Talk:Education/Dashboard

From Outreach Wiki
Jump to navigation Jump to search

There's another couple of metrics that Wikimetrics doesn't do, but that my team considers pretty important. Those are:

  1. Articles edited by student editors
  2. Page views of articles edited by student editors

You can get this data for courses using the EP extension (as well as longer-term page view data for any single article, and the articles edited by any single user) from my new coursestats tool on Tool Labs:

http://tools.wmflabs.org/coursestats/


For page view queries of larger sets of articles, and for technical details, see the "technical details" section below.

technical details

For people comfortable using the toolserver and running python scripts, it's possible to pull those numbers.--Sage (Wiki Ed) (talk) 17:41, 3 July 2014 (UTC)[reply]

Article edited[edit]

If you have a list of usernames, you can find how many (and which) articles they edited by running a SQL query on WMF Tool Labs. This query lists mainspace, non-redirects edited by the provided set of users in the specified timeframe:

SELECT	page_title
FROM	page
WHERE	page_id IN
	(
	SELECT DISTINCT	rev_page
	FROM		revision_userindex
	WHERE		rev_user_text IN
			(
			"Ragesoss","Ragesock"
			)
	AND 		rev_timestamp BETWEEN "201008" and "201407"
	)
AND	page_namespace = 0
AND NOT	page_is_redirect

You can save the query as a .sql file with the desired cohort of usernames and date range, and then run the query and save the results to a csv file like this:

sql enwiki < myquery.sql > queryresults.csv

Page views[edit]

Right now, the only tool we have for page views is stats.grok.se, which is fairly slow and only returns data for one article at a time. But if you have a list of articles (such as the one generated by the SQL query above), you can use a script like this to pull data for one article at a time and create a big CSV of cumulative page views.

#!/usr/bin/python3
 
import urllib
import urllib.parse
import urllib.request
import json
import csv
import sys

articles = sys.argv[1]
baseurl = 'http://stats.grok.se/json/en/latest90/'
outputfile = sys.argv[2]

# get page views for a single article
def articleviews(article):
    articleurl = baseurl + urllib.parse.quote(article)

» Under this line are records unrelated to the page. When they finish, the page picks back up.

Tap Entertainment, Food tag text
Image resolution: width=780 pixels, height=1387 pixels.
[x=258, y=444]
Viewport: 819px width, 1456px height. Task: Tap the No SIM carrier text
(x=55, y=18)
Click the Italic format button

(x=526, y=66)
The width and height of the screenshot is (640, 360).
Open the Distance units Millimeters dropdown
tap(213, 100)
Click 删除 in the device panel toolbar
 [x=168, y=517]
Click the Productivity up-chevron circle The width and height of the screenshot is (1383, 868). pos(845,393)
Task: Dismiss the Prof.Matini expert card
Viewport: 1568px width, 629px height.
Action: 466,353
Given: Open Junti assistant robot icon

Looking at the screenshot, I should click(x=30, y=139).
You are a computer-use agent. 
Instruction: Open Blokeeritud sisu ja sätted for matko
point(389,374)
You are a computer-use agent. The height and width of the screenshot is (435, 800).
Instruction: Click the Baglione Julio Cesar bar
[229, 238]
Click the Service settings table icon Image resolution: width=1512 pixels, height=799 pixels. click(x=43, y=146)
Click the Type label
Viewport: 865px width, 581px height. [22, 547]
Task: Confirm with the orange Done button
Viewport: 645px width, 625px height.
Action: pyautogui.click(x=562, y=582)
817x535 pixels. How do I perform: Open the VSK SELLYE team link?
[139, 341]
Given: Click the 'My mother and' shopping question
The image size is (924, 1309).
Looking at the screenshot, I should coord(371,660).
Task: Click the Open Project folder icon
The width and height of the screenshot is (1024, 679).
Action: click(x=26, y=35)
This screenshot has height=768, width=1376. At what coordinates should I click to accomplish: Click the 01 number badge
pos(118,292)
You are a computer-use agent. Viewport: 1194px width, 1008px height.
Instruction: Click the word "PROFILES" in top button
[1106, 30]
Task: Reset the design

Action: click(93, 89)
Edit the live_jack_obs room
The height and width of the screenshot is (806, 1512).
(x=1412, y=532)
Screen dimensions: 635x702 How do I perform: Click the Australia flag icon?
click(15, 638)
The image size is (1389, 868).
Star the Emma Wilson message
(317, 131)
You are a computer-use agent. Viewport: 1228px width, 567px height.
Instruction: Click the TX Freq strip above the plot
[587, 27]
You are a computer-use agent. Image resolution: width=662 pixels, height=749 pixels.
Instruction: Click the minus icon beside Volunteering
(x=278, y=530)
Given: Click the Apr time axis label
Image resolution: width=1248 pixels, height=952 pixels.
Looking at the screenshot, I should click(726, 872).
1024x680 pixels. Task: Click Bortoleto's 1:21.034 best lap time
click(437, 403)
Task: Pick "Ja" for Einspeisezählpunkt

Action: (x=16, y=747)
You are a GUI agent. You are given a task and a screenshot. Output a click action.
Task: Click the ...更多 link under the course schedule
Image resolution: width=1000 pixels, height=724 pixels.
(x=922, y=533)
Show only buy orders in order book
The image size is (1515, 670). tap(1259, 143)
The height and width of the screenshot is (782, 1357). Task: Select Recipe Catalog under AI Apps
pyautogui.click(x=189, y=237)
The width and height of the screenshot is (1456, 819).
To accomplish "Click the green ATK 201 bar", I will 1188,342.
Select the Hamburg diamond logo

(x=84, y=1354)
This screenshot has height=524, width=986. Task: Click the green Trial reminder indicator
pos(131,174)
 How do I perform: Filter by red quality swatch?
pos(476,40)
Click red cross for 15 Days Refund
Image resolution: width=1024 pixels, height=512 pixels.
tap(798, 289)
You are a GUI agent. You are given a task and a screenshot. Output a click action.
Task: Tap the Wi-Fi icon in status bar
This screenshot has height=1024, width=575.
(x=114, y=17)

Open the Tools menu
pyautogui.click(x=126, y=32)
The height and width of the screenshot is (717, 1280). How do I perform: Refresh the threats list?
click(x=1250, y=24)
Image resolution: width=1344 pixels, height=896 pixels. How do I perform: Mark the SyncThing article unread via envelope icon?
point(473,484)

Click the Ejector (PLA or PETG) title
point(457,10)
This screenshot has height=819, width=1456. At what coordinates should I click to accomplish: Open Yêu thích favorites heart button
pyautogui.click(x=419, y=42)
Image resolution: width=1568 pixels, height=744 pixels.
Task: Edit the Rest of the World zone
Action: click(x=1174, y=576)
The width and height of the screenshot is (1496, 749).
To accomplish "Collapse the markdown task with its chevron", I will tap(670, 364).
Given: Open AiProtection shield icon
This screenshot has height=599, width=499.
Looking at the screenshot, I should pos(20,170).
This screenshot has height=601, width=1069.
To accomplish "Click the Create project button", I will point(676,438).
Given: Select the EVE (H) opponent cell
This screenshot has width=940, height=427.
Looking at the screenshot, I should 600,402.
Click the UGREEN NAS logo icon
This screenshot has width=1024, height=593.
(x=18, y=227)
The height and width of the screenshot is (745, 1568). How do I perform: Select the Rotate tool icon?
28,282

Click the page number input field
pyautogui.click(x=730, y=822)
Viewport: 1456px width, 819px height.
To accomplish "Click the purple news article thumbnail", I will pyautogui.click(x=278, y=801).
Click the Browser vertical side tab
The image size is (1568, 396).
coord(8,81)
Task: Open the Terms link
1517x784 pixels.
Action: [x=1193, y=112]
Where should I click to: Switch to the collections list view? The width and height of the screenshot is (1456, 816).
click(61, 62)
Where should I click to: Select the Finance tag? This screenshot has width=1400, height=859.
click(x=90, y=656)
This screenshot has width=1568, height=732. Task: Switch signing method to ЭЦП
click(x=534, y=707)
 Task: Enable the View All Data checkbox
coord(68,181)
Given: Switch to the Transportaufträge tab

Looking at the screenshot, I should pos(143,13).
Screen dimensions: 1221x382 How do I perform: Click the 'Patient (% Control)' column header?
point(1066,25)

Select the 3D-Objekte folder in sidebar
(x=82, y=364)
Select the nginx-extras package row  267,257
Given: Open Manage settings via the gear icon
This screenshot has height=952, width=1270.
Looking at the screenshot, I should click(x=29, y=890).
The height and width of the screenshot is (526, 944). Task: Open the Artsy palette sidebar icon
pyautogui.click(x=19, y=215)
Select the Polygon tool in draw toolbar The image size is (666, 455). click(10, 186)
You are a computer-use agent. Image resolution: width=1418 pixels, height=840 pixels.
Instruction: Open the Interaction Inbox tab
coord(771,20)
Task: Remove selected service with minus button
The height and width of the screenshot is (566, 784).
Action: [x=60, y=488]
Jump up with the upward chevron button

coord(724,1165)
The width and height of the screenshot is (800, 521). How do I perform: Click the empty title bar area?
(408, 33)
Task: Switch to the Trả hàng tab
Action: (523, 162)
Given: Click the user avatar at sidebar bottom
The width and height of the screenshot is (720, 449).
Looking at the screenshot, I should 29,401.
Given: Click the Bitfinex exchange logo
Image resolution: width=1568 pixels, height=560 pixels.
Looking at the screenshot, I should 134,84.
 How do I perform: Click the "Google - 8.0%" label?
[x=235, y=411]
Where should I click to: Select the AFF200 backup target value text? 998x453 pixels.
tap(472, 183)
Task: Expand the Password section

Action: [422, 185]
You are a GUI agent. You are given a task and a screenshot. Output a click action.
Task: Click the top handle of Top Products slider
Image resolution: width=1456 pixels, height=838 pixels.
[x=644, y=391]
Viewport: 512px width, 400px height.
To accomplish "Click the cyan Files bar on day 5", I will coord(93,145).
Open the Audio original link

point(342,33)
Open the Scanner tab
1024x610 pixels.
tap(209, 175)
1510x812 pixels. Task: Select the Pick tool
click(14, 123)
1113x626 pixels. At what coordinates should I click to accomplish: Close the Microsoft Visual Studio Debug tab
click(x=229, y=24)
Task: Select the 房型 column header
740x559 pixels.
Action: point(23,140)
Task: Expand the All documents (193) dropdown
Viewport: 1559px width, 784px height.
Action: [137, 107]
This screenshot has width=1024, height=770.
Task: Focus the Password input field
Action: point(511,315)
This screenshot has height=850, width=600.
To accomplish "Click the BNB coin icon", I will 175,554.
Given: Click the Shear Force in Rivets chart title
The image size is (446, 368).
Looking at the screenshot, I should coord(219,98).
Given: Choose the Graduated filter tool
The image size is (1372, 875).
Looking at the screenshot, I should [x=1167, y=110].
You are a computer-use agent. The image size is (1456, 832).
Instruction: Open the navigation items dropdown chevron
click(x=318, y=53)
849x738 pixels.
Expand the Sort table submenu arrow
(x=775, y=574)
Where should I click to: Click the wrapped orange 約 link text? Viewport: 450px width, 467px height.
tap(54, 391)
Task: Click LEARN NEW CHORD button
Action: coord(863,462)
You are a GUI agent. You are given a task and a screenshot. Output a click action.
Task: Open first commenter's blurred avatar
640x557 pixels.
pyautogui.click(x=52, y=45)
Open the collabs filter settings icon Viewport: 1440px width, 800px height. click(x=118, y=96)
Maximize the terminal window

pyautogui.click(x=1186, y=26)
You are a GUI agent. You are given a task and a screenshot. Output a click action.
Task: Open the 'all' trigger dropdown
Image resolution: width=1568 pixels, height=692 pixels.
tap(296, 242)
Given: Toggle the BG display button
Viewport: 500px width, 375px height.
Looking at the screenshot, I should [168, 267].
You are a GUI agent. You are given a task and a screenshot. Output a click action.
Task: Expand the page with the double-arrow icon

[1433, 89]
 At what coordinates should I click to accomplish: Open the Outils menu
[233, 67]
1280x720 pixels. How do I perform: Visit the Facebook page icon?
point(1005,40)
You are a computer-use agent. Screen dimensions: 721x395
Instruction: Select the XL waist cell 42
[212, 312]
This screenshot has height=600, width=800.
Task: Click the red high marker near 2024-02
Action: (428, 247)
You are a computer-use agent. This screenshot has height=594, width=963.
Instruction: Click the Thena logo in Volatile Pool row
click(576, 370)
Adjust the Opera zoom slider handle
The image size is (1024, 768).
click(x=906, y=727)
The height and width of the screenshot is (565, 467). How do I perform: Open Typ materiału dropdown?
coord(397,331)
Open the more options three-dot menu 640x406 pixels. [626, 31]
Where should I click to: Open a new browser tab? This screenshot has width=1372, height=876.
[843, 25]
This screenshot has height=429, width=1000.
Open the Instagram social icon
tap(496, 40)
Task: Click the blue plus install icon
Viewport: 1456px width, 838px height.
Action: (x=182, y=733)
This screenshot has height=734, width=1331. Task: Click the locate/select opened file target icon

    # Try to get the data via url request, and retry if it fails
    attempts = 0
    while attempts < 10:
        try:
            response = urllib.request.urlopen(articleurl)
            attempts = 100
        except urllib.error.HTTPError as e:
            print("HTTP Error:",e.code , articleurl)
            attempts += 1
    # Stop the program if more than 10 attempts fail.
    if attempts == 10:
        print('Too many tries on ' + articleurl )
        raise 

    str_response = response.readall().decode('utf-8')
    data = json.loads(str_response)

    article_name = data['title']

    views= data['daily_views']

    view_sum = sum(views.values())

    f = open(outputfile,'a')
    w = csv.writer(f, delimiter=',')
    w.writerow([article, view_sum])

f = open(articles, 'r')

for line in f:
    line = line.rstrip()
    articleviews(line)

Adjust it to point to the language you want, and then use it (saved as 'pageviews.py') with a file containing the list of articles (eg, 'articles.csv') you want to check page views for, one article per line, and it will create another file in CSV format with the view data:

python3 pageviews.py articles.csv pageviews.csv

It returns a few hundred results per hour, so if you've got a lot of articles to check, it may be running for a while.